The State argues that Gahner knew about both the provisions of NDCC 39-08-01(3) and his two prior DUI convictions, so that he should have expected sentencing as a third-time offender. We cannot assume that generalized knowledge will enable a defendant to understand what the State intends. The State must give a "definite written statement," NDRCrimP Rule 7(c), which enables a defendant "to be informed of the nature and cause of the accusation." Sixth Amendment, United States Constitution.

Gahner's sentence is vacated. On remand, the trial court is directed to sentence him for a class B misdemeanor and first offense.

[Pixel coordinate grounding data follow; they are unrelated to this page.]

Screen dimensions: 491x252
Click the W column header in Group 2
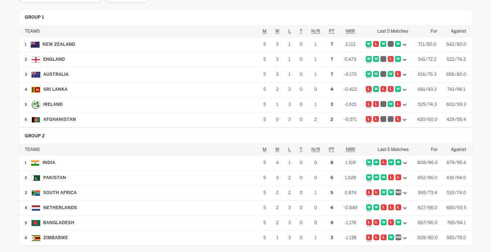coord(277,149)
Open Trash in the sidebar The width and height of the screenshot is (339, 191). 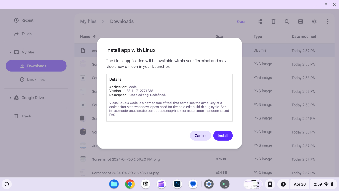tap(26, 116)
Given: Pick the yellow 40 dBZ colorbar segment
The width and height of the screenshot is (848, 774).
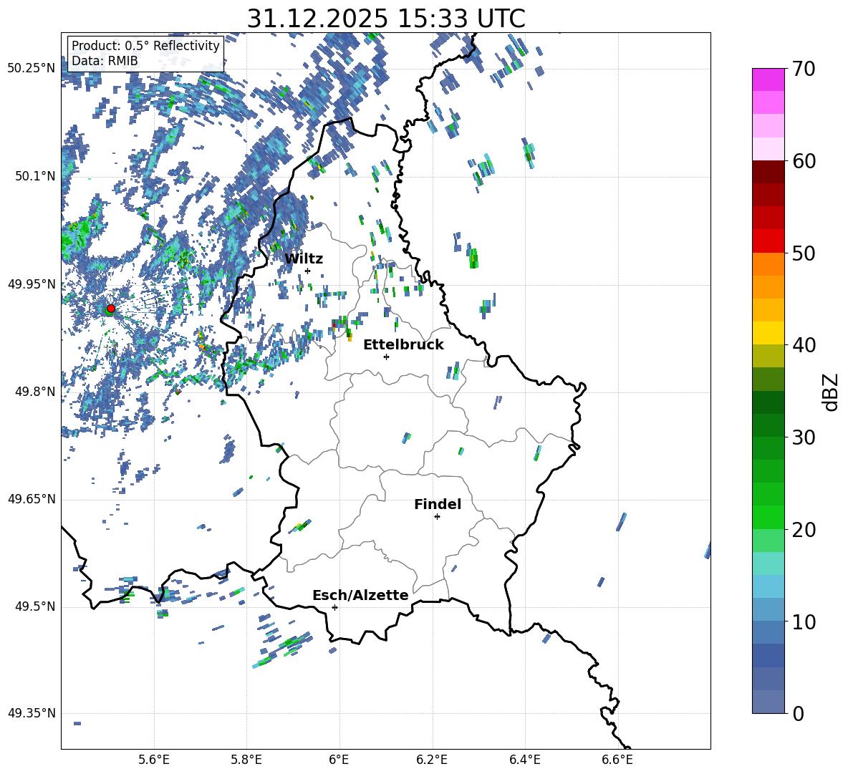Looking at the screenshot, I should click(x=769, y=333).
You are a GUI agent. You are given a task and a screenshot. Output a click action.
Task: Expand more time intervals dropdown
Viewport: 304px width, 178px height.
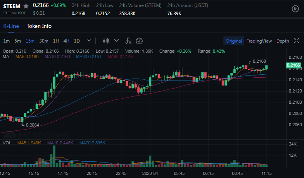(x=89, y=41)
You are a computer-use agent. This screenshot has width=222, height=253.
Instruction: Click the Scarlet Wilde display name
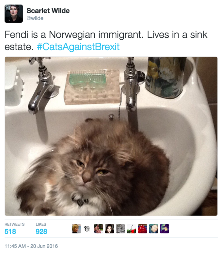tap(48, 11)
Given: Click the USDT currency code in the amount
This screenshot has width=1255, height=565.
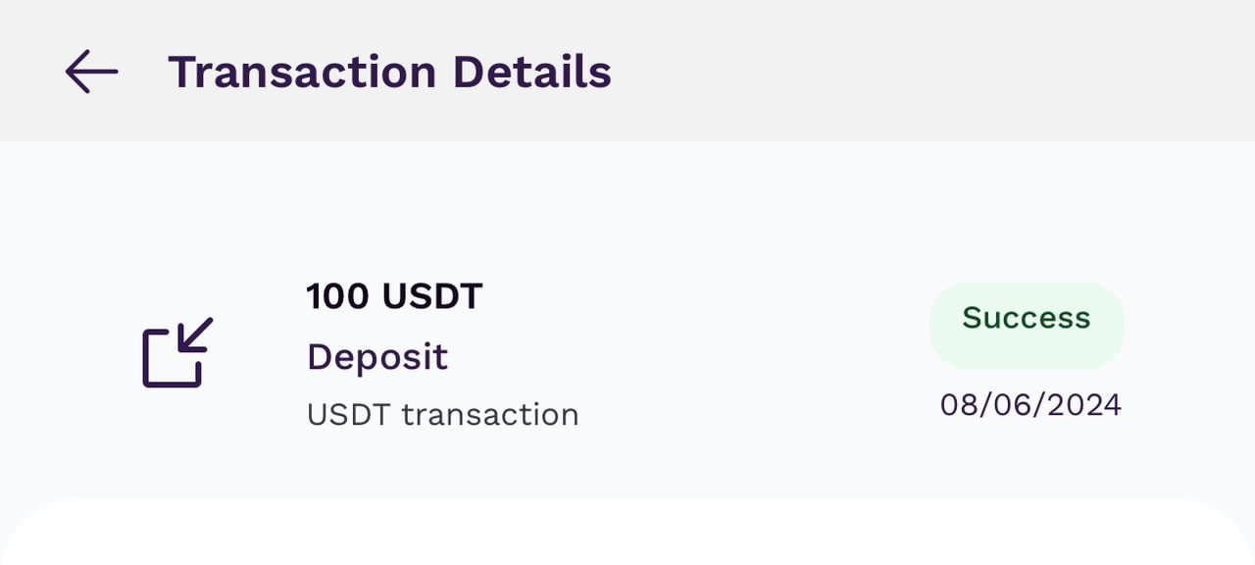Looking at the screenshot, I should pyautogui.click(x=432, y=296).
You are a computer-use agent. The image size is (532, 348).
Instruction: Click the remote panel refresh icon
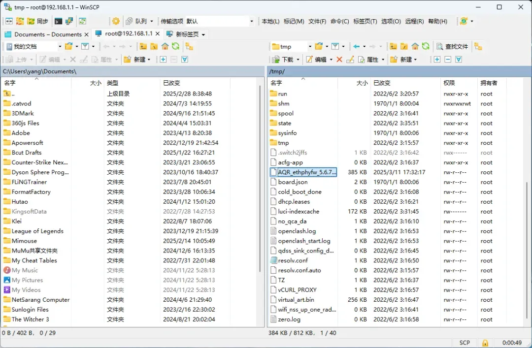pyautogui.click(x=426, y=46)
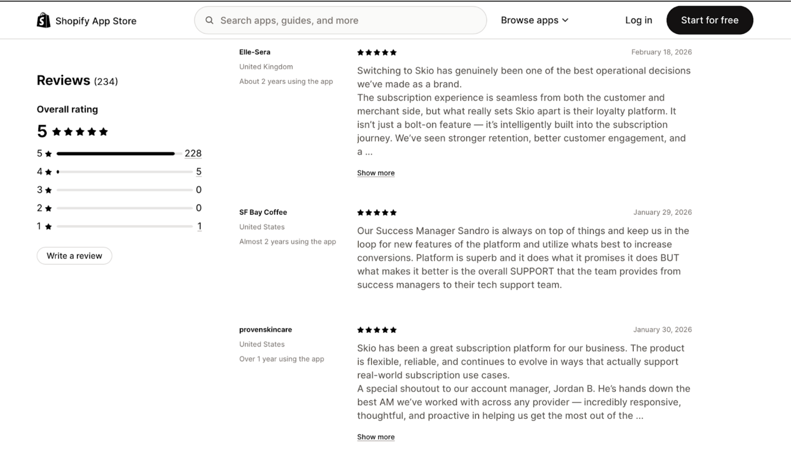Open the Log in page
791x467 pixels.
(638, 20)
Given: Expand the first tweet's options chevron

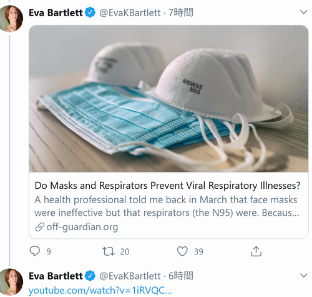Looking at the screenshot, I should pos(304,12).
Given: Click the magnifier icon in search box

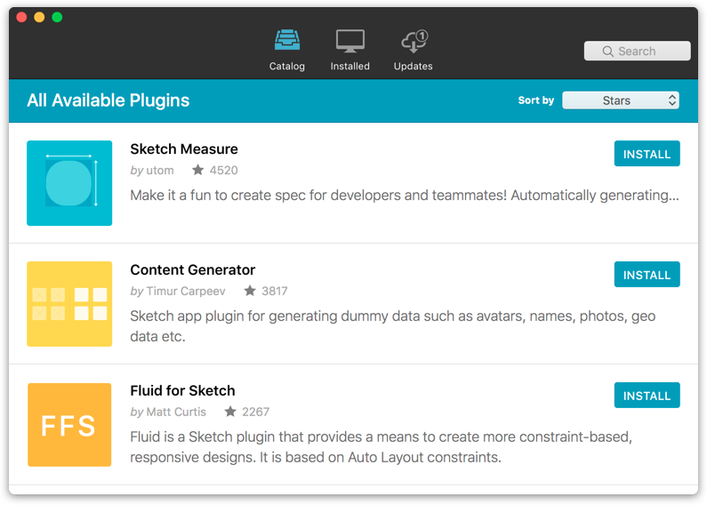Looking at the screenshot, I should [608, 52].
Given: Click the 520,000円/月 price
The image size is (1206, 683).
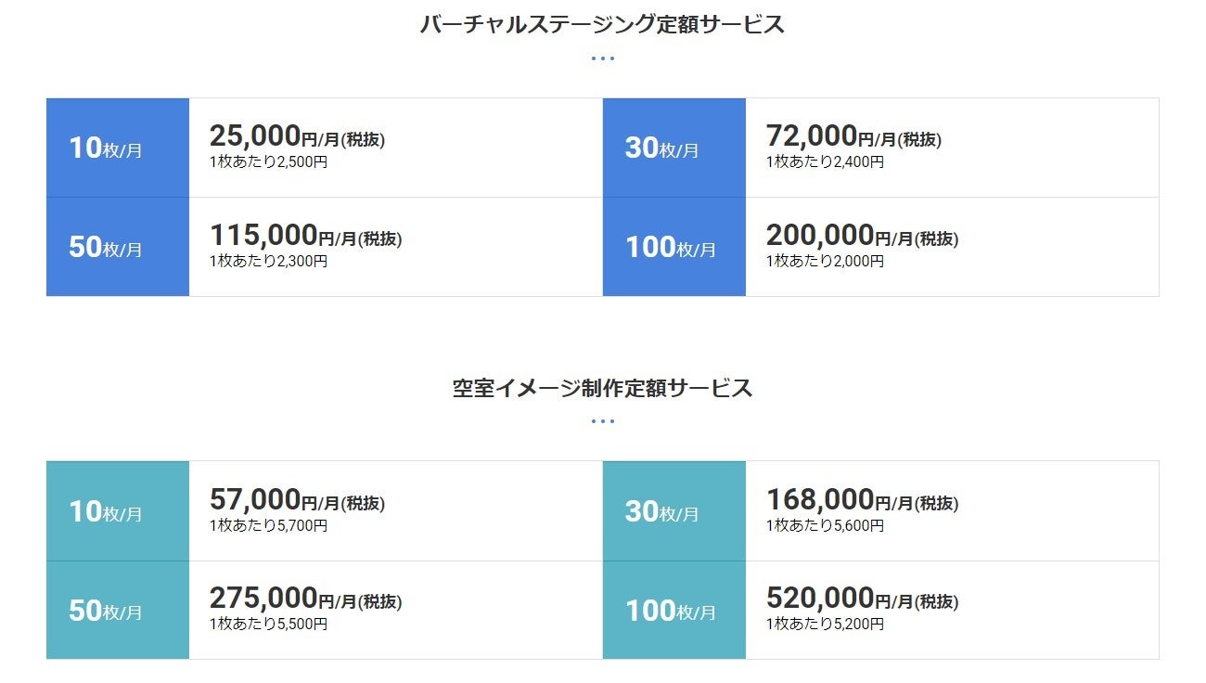Looking at the screenshot, I should [x=862, y=599].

ERICKSTAD, C.J., and LEVINE, VANDE WALLE and GIERKE, JJ., concur.

NOTES

[1] At the time of Gahner's arrest, the pertinent parts of the applicable statute, NDCC 39-08-01, provided:

"1. A person may not drive any vehicle upon a highway ... if any of the following apply:

"...

"b. That person is under the influence of intoxicating liquor.

"...

"3. A person violating this section or equivalent ordinance is guilty of a class B misdemeanor for the first or second conviction in a five-year period, and of a class A misdemeanor for a later conviction in a five-year period. Notwithstanding the other provisions of this subsection, a person violating this section or equivalent ordinance is guilty of a class A misdemeanor for the fourth or subsequent conviction in a seven-year period. The minimum penalty for violating this section is as provided in subsection 5. The court shall take judicial notice of the fact that a conviction would be a subsequent conviction if indicated by the records of the commissioner or may make such finding based on other evidence.

"...

"5. A person convicted of violating this section, or an equivalent ordinance, must be sentenced in accordance with this subsection.

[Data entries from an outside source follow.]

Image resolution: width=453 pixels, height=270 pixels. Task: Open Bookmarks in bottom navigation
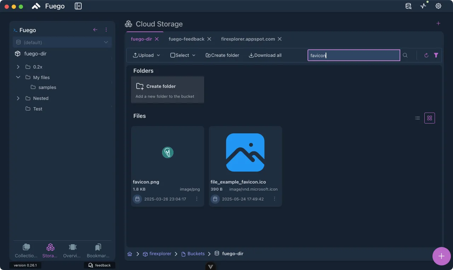pyautogui.click(x=98, y=251)
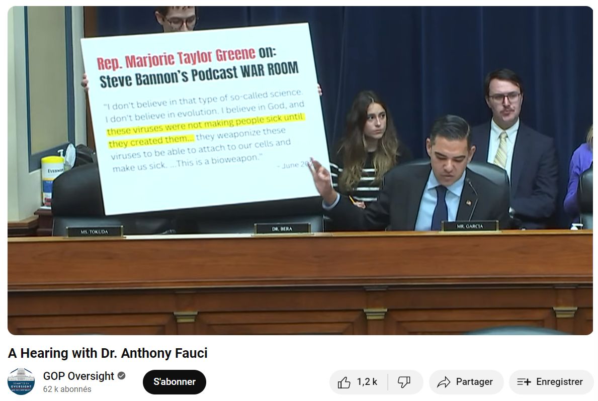The width and height of the screenshot is (598, 401).
Task: Click the MR. GARCIA nameplate in video
Action: click(x=469, y=226)
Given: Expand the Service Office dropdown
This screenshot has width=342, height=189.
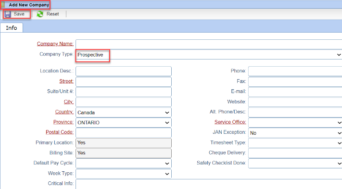Looking at the screenshot, I should click(x=295, y=122).
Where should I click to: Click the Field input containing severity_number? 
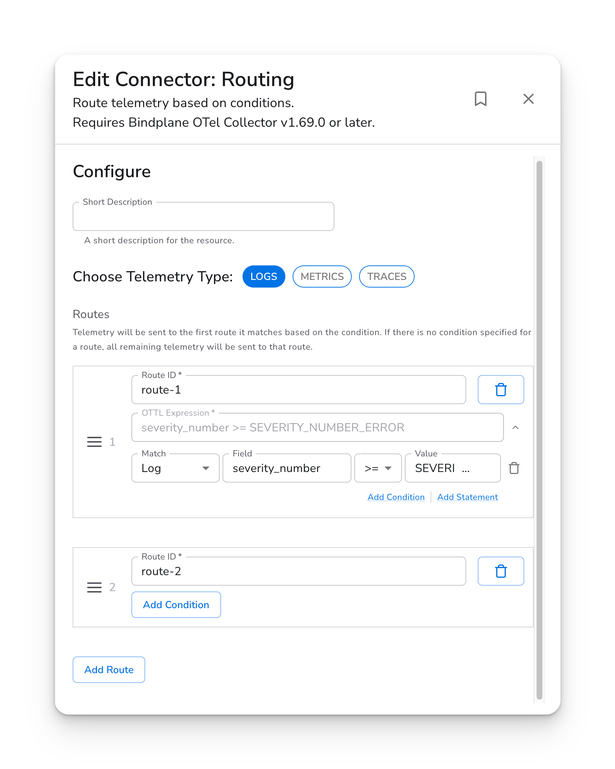(x=286, y=468)
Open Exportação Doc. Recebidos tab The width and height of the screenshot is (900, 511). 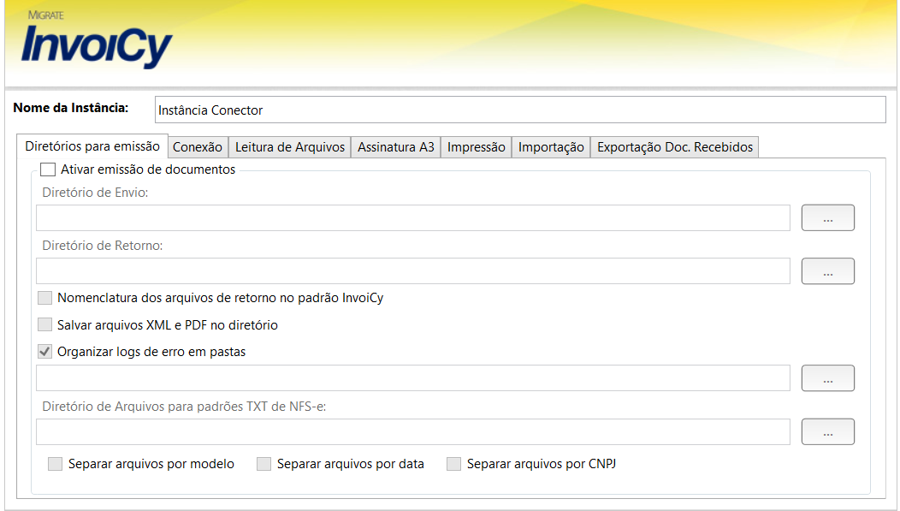tap(674, 147)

"a. For a first offense, the sentence must include both a fine of at least two hundred fifty dollars and an order for addiction evaluation by an appropriate licensed addiction treatment program.

"b. For a second offense within five years, the sentence must include at least four days' imprisonment of which forty-eight hours must be served consecutively, or ten days' community service; a fine of at least five hundred dollars; and an order for addiction evaluation by an appropriate licensed addiction treatment program.

"c. For a third offense within five years, the sentence must include at least sixty days' imprisonment, of which forty-eight hours must be served consecutively; a fine of one thousand dollars, and an order for addiction evaluation by an appropriate licensed addiction treatment program.

"d. For a fourth offense within seven years, the sentence must include one hundred eighty days' imprisonment, of which forty-eight hours must be served consecutively and a fine of one thousand dollars.

"..."

[2] At the time of Edinger's arrest, on May 20, 1982, the pertinent parts of the applicable statute, NDCC 39-08-01, provided:

"1. No person shall drive or be in actual physical control of any vehicle upon a highway... if:

"...

"b. He is under the influence of intoxicating liquor;

"...

"2. A person violating any provision of this section is guilty of a class B misdemeanor for the first conviction in a twenty-four-month period, and of a class A misdemeanor for the second conviction in a twenty-four-month period. The minimum penalty for such violation shall be either three days in jail or a fine of one hundred dollars, or both such fine and imprisonment. In the event the complaint does not include the allegation that, if convicted, such conviction would be the second or subsequent violation within the time limit as provided in this section, the court may take judicial notice of such fact if indicated by the records of the state highway department or make such finding based on other evidence.

"..."

[3] 3 Weinstein's Evidence 609-40 (1987), quoting Report, Comm. on the Judiciary of the Senate, 93d Cong., 2d Sess., No. 93-1277 on Federal Rules of Evidence, p. 15 (1974), U.S.Code Cong. & Admin.News 1974, p. 7051.

[4] An analogous statute, NDCC 12.1-32-09 (extended sentences for dangerous special offenders) specifically forbids disclosure to the jury that extended sentencing is being sought. The statute provides for notice before trial or acceptance of a guilty plea, as well as the sealing of record of the notice if the danger of prejudice exists.